Chair papier, Juliette Brevilliero (par François Baillon)
Chair papier, Juliette Brevilliero, septembre 2020, 96 pages, 12 €
Edition: Editions Galilée
Le titre Chair papier tient la promesse des thèmes abordés dans ce premier recueil de poésie de Juliette Brevilliero, ouvert par le poème La femme livre, un portrait possiblement idéal de la Poétesse dans son sens empirique. L’obsession de la création littéraire et l’obsession des mots qui ne viendront peut-être pas sont mêlées à une sensualité ininterrompue, qu’elle se trouve dans les vocables eux-mêmes ou dans les corps que nous croisons. Car ce qui est physique ne cesse pas d’être marié à ce qui est écrit, à ce qui est lu : la volonté de la poétesse est de troubler (non pas de tromper) son monde en faisant des signifiants et des signifiés son armée, une armée mixée, mais si cela apparaît comme un jeu valable de poète, en aucun cas il ne s’avère gratuit. Cette volonté est l’expression d’une quête, d’un sens à apporter, d’une direction. Les poèmes se boivent ici comme des sensations, où l’on tend à un rapprochement exalté, exceptionnel avec l’autre, où l’on appréhende et accepte les déceptions d’un amour qui avait l’allure du parfait : « Mon cœur veut des mots plus forts / des mots qui impriment le ciel / Que ferons-nous s’ils ont tort ? » ; « mes lettres s’emmêlent aux tiennes / qu’elles foudroient l’infini ».
Juliette Brevilliero est aussi une ensorceleuse « morcelée » qui ne mâche pas ses mots, puisqu’elle sait tirer une poésie de l’Invagination, dire qu’Elles ne mouillent plus et parler du Sexe des anges.

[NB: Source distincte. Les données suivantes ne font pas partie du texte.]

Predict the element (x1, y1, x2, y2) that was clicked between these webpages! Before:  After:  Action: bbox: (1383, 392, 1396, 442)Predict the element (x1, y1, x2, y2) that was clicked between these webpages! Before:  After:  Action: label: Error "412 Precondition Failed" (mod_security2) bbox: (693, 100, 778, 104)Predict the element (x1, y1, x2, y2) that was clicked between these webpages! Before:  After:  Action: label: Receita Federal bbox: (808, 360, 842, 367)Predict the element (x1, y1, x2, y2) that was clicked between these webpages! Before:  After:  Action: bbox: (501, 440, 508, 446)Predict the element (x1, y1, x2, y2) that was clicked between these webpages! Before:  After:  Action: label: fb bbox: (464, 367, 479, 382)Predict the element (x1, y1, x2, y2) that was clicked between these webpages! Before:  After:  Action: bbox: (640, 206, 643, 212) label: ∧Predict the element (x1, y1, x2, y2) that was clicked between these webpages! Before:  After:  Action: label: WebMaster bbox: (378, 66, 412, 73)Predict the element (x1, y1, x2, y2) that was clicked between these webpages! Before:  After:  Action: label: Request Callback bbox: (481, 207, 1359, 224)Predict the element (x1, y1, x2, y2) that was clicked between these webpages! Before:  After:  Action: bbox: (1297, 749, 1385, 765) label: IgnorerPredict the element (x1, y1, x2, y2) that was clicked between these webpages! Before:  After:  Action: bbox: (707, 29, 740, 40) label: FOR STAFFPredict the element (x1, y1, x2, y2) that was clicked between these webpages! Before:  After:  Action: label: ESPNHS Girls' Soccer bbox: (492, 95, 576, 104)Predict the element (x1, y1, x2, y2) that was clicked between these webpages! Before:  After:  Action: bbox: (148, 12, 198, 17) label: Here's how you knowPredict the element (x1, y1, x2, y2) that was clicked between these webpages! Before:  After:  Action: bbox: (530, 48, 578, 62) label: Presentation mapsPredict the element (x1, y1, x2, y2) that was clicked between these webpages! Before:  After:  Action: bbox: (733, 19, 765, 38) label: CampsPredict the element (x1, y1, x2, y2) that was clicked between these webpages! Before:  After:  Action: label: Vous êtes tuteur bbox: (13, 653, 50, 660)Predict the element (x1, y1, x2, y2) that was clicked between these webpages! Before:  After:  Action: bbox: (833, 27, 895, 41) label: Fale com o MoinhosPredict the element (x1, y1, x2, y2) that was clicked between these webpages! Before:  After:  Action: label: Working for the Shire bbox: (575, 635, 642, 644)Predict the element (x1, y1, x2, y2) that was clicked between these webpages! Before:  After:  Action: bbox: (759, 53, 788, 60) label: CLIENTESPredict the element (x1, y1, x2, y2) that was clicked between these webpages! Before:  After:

On aurait tort d’y voir, là encore, une gratuité dans la provocation, puisque si l’on creuse dans le sillon de son territoire, elle évoque au contraire avec grâce et mélancolie le sentiment de la perte et du manque – la perte de la sensualité pour certaines, le manque d’une identité pour d’autres, que le pouvoir du papier et des mots aux sonorités entrelacées vient épingler.
De ce premier recueil se dégage une cohérence indéniable dans le style et dans les thèmes, une saveur épicée et sucrée à la fois, tous éléments laissant présager d’une recherche d’absolu dans la quête de l’autre, tout comme se voudrait absolu le Verbe dans la quête de soi. La mission est-elle impossible ? « …je suis mal armée / de cette pulpe de fugue, obsédée / dans cette écholalie infinie, aspirée / au cœur spéculaire de l’âme du monde ». Pourtant, les mots ne sont-ils pas salvateurs ?
On attend avec impatience la suite de l’œuvre de Juliette Brevilliero.
François Baillon
Juliette Brevilliero, psychologue, titulaire d’une maîtrise de Lettres Modernes en Sorbonne, écrit depuis toujours et a publié ses premiers poèmes dans la revue Soleils et Cendre. Chair papier est son premier ouvrage.